======== Source

Here’s a writeup about Nigeria’s struggle since the days of independence in 1960. Before you read it, would you say that we have achieved anything tangible? This post looks at the positive and negative sides.
Nigeria got her full independence on 1st October, 1960 under a constitution that provided for the parliamentary system of government with legislative powers vested in a bicameral parliament, executive power in a prime minister and cabinet, and judicial authority in a Federal Supreme Court.
The NCNC headed by Nnamdi Azikiwe who took control from Herbert Macaulay in 1946 after his death, formed a coalition with Abubakar Balewa’s NPC as neither party won a majority in the 1959 elections.
Balewa continued to serve as the prime minister, a position he had held since 1957, while Azikiwe took the largely ceremonial position of president of the Senate.
Azikiwe became president of the country on October 1st 1960, although the prime minister Balewa was still more powerful in the operational structure.
Nigeria’s long-standing regional worry, the root of ethnic competitiveness, educational inequality, and economic imbalance, came to the fore in the controversial national census of 1962–63.
In an attempt to repulse ethnic conflict, the mid-West region was created with the sole aim of dividing the Western region in August 1963; still, the country was subdivided into three large geographic regions, each of which was controlled by the three main ethnics; the Hausa, the Yoruba and the Igbo.
Conflicts were autochthonic, as elites beckoned on tribal enrichment and aggrandizement. In the western region, the government had fallen apart in 1962, and a snub of the federal election of December 1964 brought the country to the brink of crash which resulted to overthrown of federal government by a group of army officers in 1965. The 1966 coup by the northern group succeeded in overthrowing Aguiyi Ironsi and Gen. Yakubu Gowon mounted power.
The political future of Nigeria appeared bright with the victory of Chief Abiola on June 12, 1993 but Babangida’s annulment and Abacha’s seizure of power and subsequent rule reversed most of the gains that the country had made since 1960.
On May 29 1999, Olusegun Obasanjo was sworn in and he was reelected in 2003.
The Condition of Nigeria ameliorated somewhat under Olusegun Obasanjo’s civilian administration, but there was still disenchantment within some sections of the country; ethnic conflict erupted, demonstrations were held to protest the government’s oil policies and high fuel prices.
The Yar’adua-led administration was short lived and it is worth noting that his ability to serve the country while deuling with health issues was commendable as Nigerians will never forget his nine-point agenda and his spirit of selfless leadership while addressing valid concerns across board.
On May 6, 2010, Goodluck Ebele Jonathan took over after the demise of Musa Yar’adua, and assumed full office after working in an acting capacity while the president was receiving treatment abroad. He was elected in the subsequent poll having cleared about 59% of the votes among the 19 other challengers and the election was pronounced free and fair.
Among the most-pressing concerns in Jonathan’s first full term as president was the Boko Haram sect, which truncated the security of the nation leading to killings and series of bombings and as well as abduction of Chibok and Dapchi girls.

================
======== Given material

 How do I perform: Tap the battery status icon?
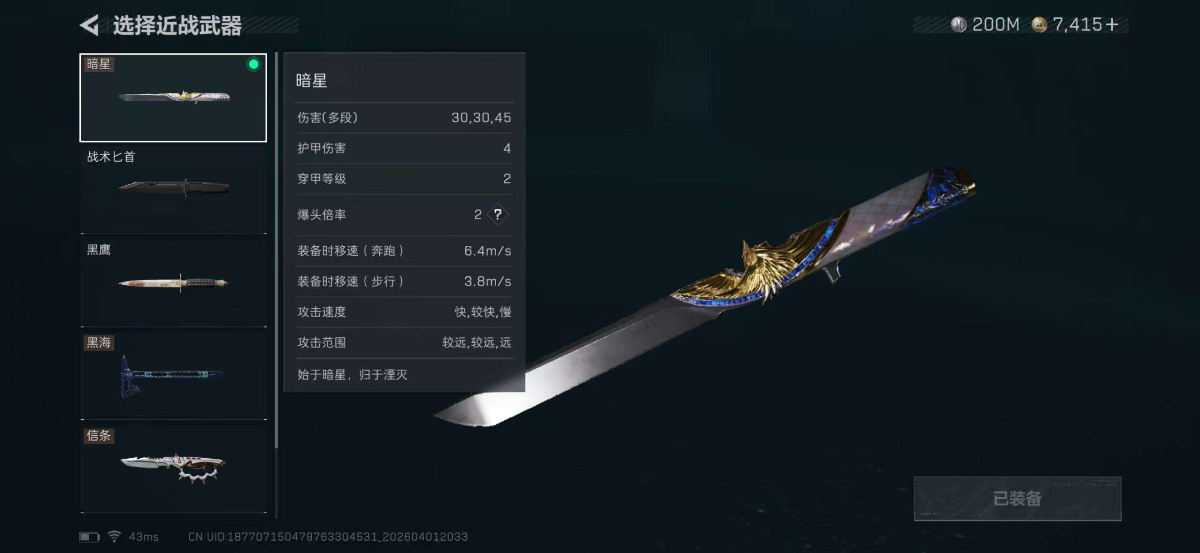pyautogui.click(x=89, y=537)
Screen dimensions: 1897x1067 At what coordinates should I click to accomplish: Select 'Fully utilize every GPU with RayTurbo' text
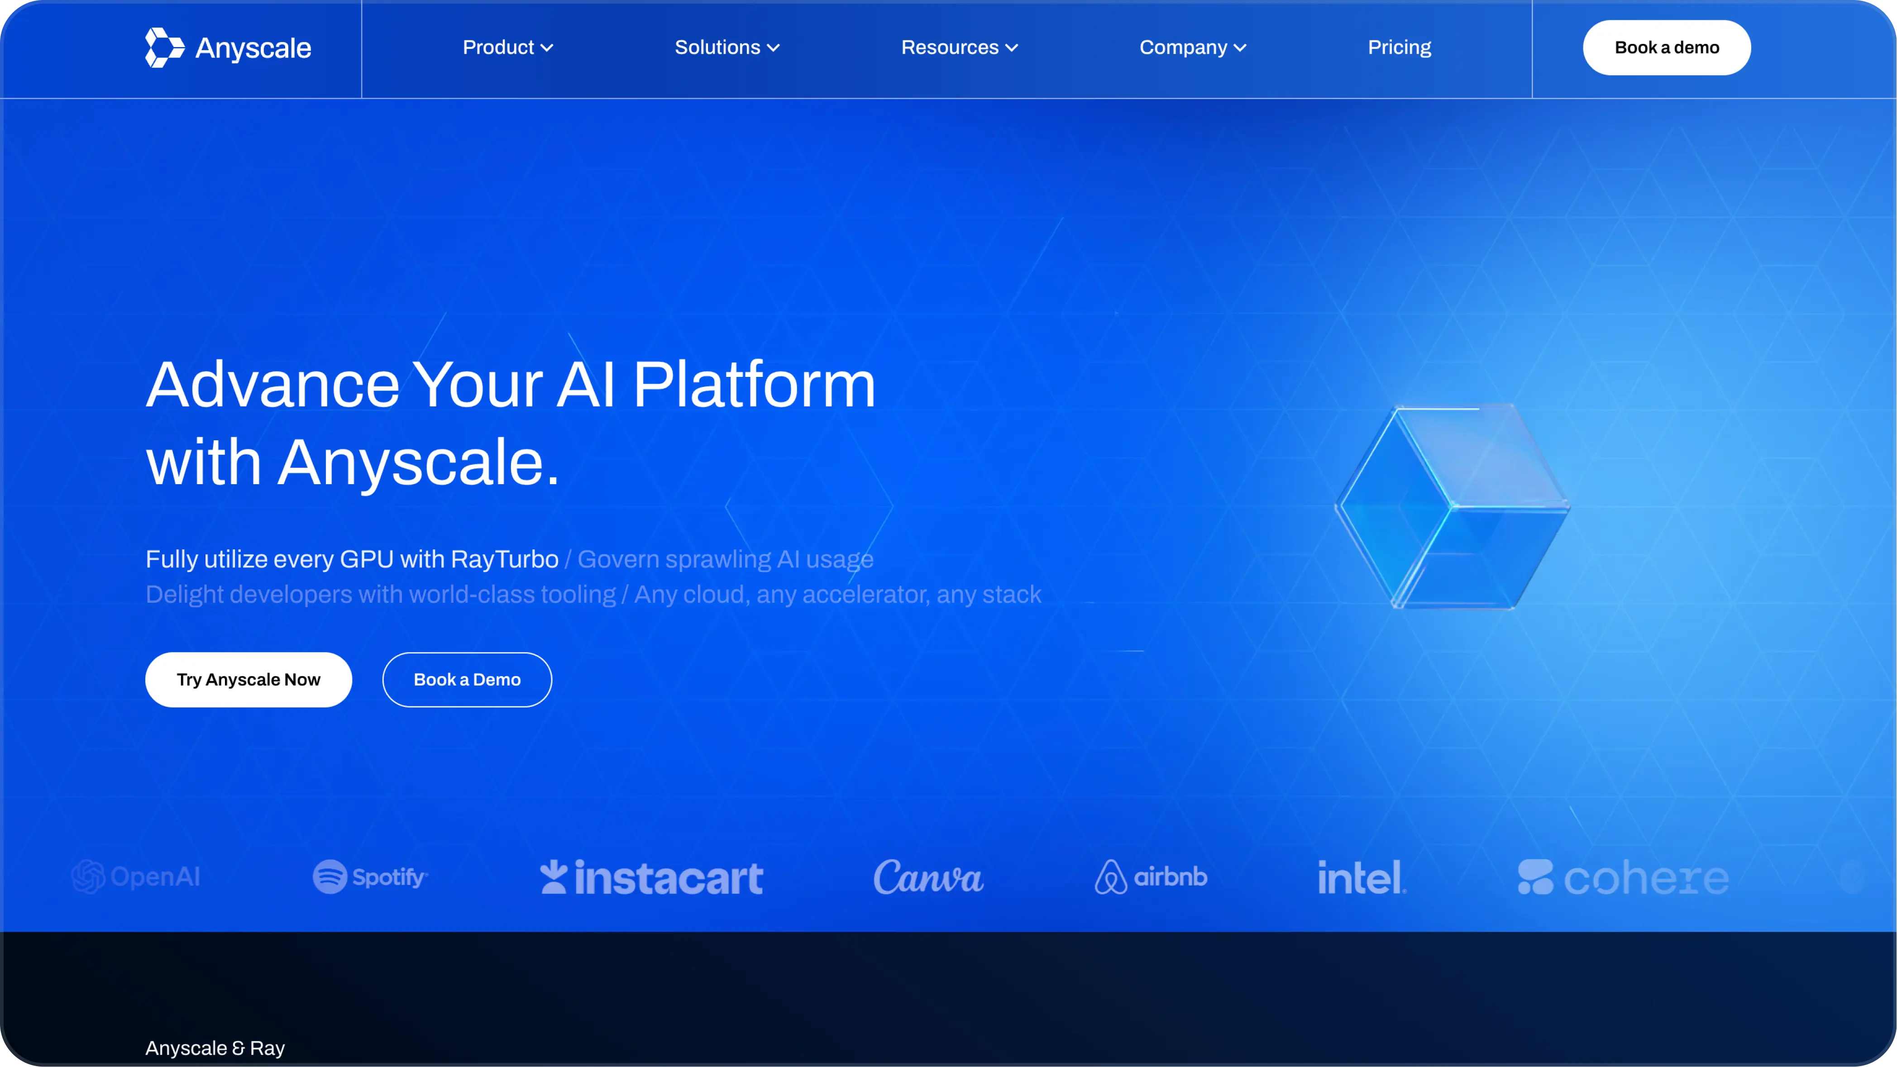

================

#### Aim
Return the passage from the Nigeria independence text word for word, beginning at the words "Balewa continued to" and stopping after "of the Senate.". Answer from the Nigeria text alone, not from the lines.

#### The solution
Balewa continued to serve as the prime minister, a position he had held since 1957, while Azikiwe took the largely ceremonial position of president of the Senate.